The appointment of Shaun Edwards as defence coach shows France are getting serious again. No country has won more Six Nations titles in the professional era than Les Bleus, tied on seven with England, even though their last success was in 2010.
Since then, they have tended to bumble along in the bottom half of the table, absent away and not too often in at home. Their last victory at Twickenham in the championship was 2005, in Cardiff it was 2010 and they have not won in Dublin in the tournament since 2011.
Bernard Laporte, who as a coach enjoyed success in the Six Nations, tried in his capacity as the president of the French Rugby Federation to secure a non-Frenchman to succeed Jacques Brunel as head coach after the World Cup: he had in mind Joe Schmidt and Warren Gatland, but he needed the approval of clubs for the unprecedented move and failed.
So he turned to Raphaël Ibañez, who as a player at Wasps worked under Edwards, and appointed him manager with Fabien Galthié taking over from Brunel. Although given Galthié was part of the management team in the World Cup he was effectively in place six months earlier than advertised. As the hosts of the 2023 World Cup, Laporte expects France to be contenders, much as they were in 2007 when the country first staged the event and he was in his final year as the national side’s head coach.
They reached the semi-finals at that tournament when they tried to impersonate England and went down to the real thing having lost to Argentina in Paris and defeated New Zealand in Cardiff on the way there. It was classic France, up one week and way down the next, but at least they had a shape to them. They have meandered since then, inconsistency in selection reflected in performances at a time when Wales and Ireland, followed by England, brought in coaches from overseas.
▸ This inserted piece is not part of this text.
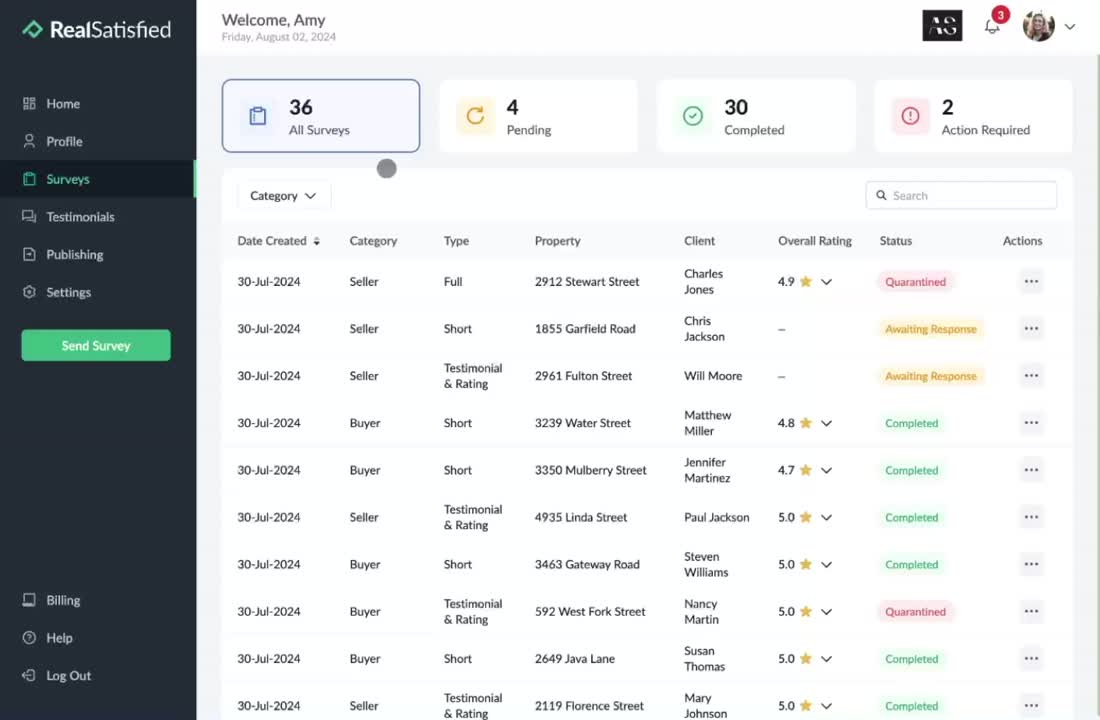Viewport: 1100px width, 720px height.
Task: Click the Log Out icon
Action: click(29, 676)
This year’s Six Nations reflected their decline this decade, blowing a 16-point interval lead in Paris before stunning the crowd at Twickenham with their defensive ineptitude having opted not to pick a specialist full-back. They were 26-0 down in Dublin before scoring two late tries and victories over Scotland and Italy took them to fourth, but again a country with one of the highest playing populations in the world game failed to muster a challenge for the title.
France have lacked coherence this decade, moments of brilliance unable to compensate for the lack of an identity. Even with Galthié in harness, if not nominally in charge, the World Cup campaign exposed their nature, 17 points ahead in the first-half against Argentina and Tonga only to be hanging on at the end to win both matches by two. They were 12-0 up against Wales in the quarter-final only to fail to score a point in the second half, not helped by a mindless act of foul play by Sébastien Vahaamahina.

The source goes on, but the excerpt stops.